What things do you remember your parents attempting to do to help the situation?
After years of struggle, yelling, grounding, bribery … you name it, my Dad decided to stop fighting and let me eat want I wanted, but I had to learn to cook it myself. He taught me how to make omelets and hamburgers mainly. I remember cooking those quite frequently.
Did any of these things help or make a difference?
Something that finally helped me was making my own food and then eventually helping with the cooking process with my mom. When I cooked it food was 1) something I liked, 2) I was in control and 3) not pressure filled. The grounding and punishment made things worse and dinner more stressful. The bribery was at least more calming and peaceful than punishment but it still didn’t help as much as cooking my own food. When I started cooking with my mom, I got more input into the dinner which helped a lot and I could get her to cook chicken more often, which of all the meats she cooked was the most tolerable.
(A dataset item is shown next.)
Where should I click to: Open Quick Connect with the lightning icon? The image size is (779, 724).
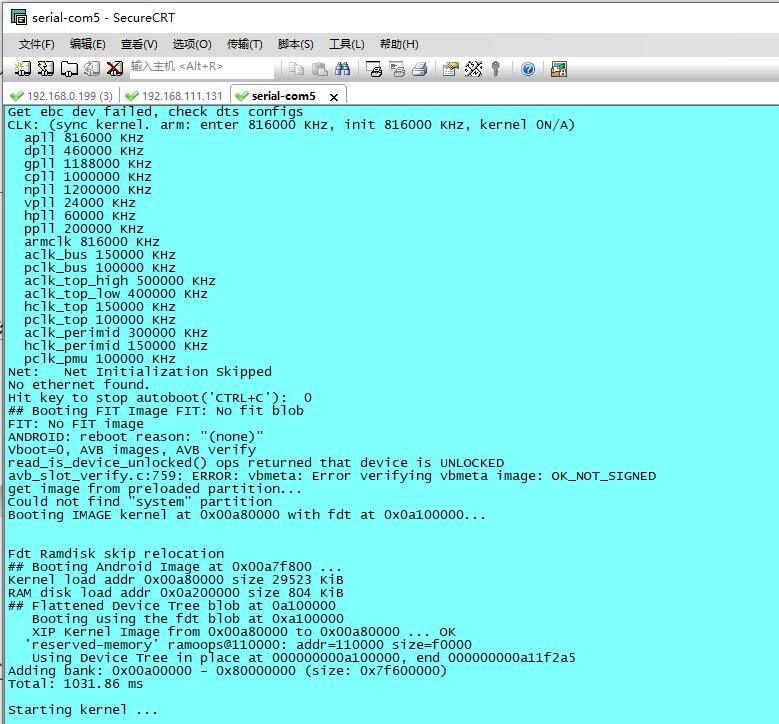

Do you have a sense for what some of the specific food challenges were for you? Taste, texture, or other things?
One of my biggest problems was I gagged on food a lot; I choked many times on pills and what not. So I was a little afraid to eat and would eat very slow. Meanwhile everyone at the dinner table would eat very fast. Every social setting was people scarfing down food while I struggled, so I didn’t like social eating whatsoever. When I cooked my own food I would do that while everyone else was eating and then came to the table and could eat without being rushed because I was now expected to take longer as I started later than everyone. It was a much more peaceful around dinner now. But along with the gagging the texture of the food was the biggest challenge. Anything tough was hard for me, which every meat my mother cooked was overdone and tough. I also couldn’t tolerate fatty meat and refused to eat meat if I saw fat on it.
In the end what were the things that made the biggest difference for you?
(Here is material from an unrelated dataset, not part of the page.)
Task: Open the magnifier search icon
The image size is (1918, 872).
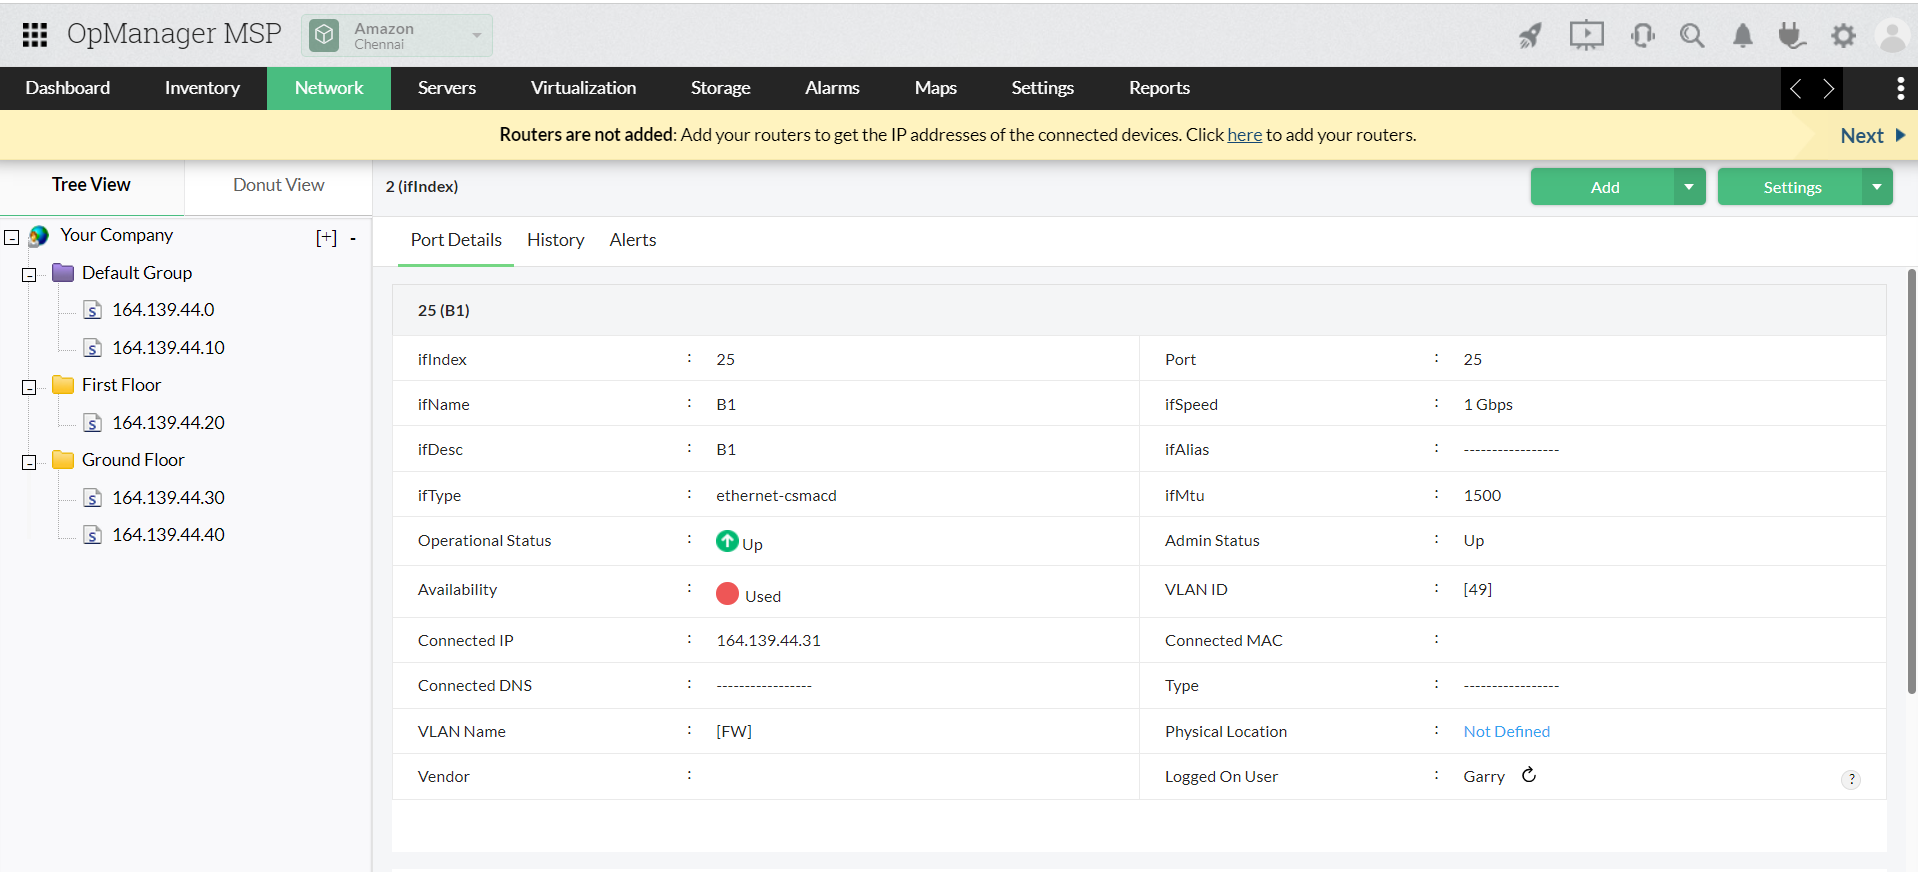Action: point(1692,36)
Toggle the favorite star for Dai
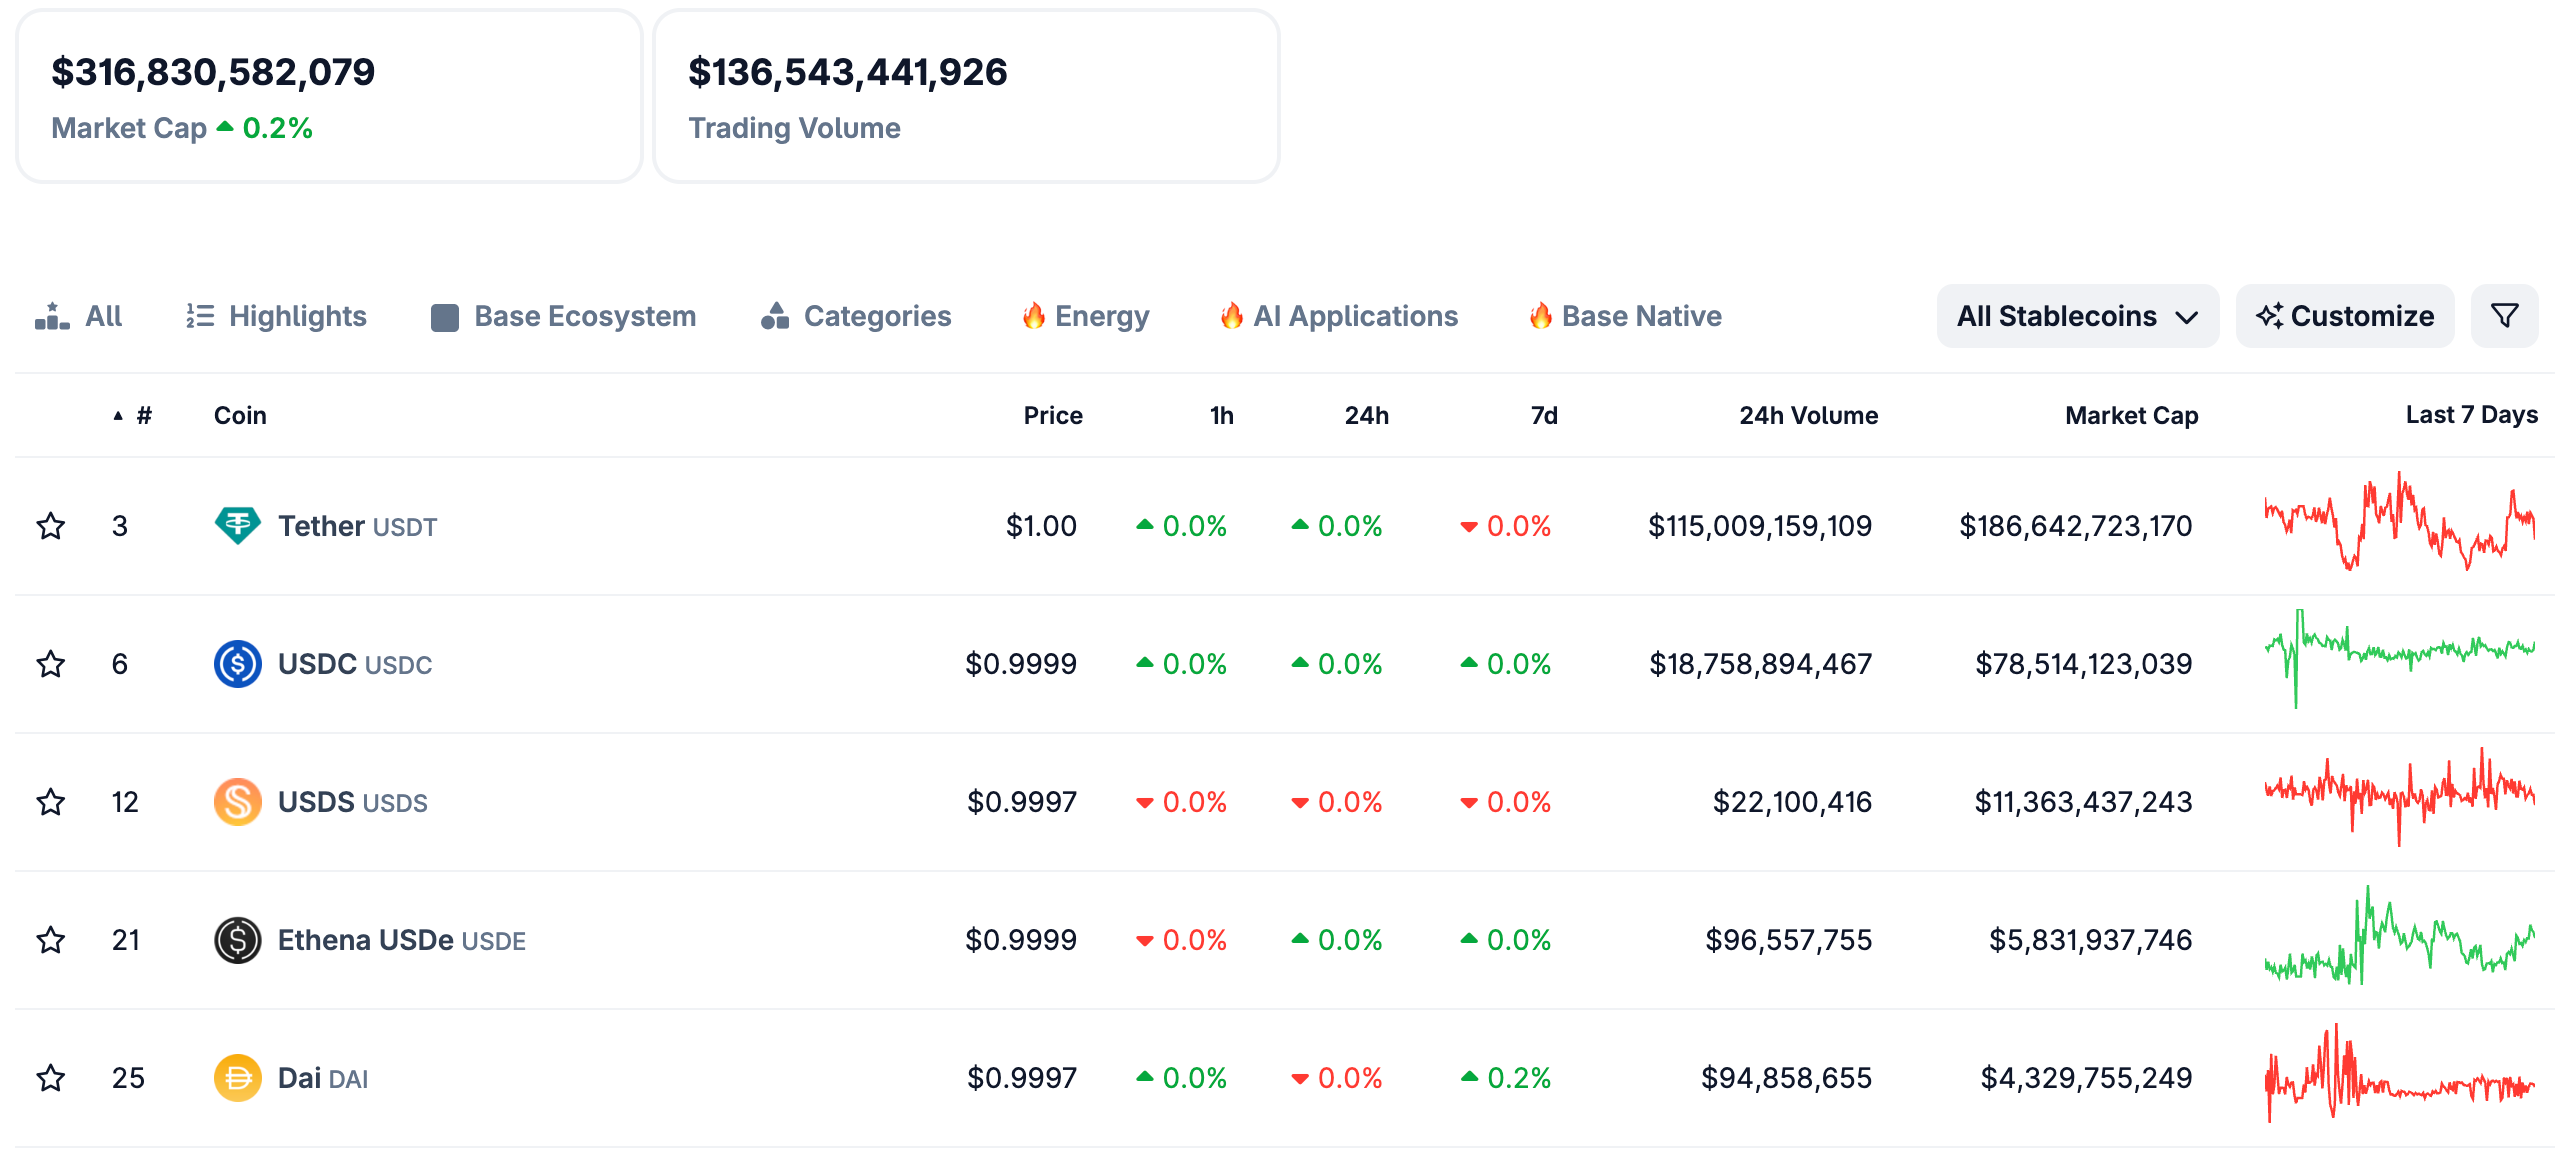This screenshot has width=2572, height=1152. (x=51, y=1077)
Once I started cooking myself and being more involved in the cooking process, the more I ate, the healthier I became, the less stressful dinner became and around age 12 I was eating more dinner my mother’s would cook without thinking about it as much. I eventually wanted other things than hamburgers and omelets so I was more open to eating more of what my mother cooked. The gagging/choking thing stuck with me well into my adulthood though, so I never really improved the speed at which I ate, so social eating remained somewhat hard for me.
Do you think that social eating (IE: at school, friend's houses, etc) had an influence?
Yes, social eating was very hard because of the pace I ate at. Everyone ate so fast and I ate so slowly. Being afraid of choking continued into my adult years so social eating was hard for years. I was open to eating and trying more foods, but I would mainly eat alone so I could eat at my own pace, which included lunches in high school and college, declining many offers to go out to eat with people, and learning to cook more things myself through the years.
What advice would you give to parents who are dealing with picky eaters?
No matter how hard and stressful their eating is making your life, do not make the situation more stressful for your children by yelling, grounding and punishing. Dinner was so stressful for me because of these things and it made it worse and made it last for years. Make eating fun and peaceful; let your children be involved in the cooking process; try new foods together with your children. Find a way to talk to your children nicely about why they are having problems eating. Make eating a loving process!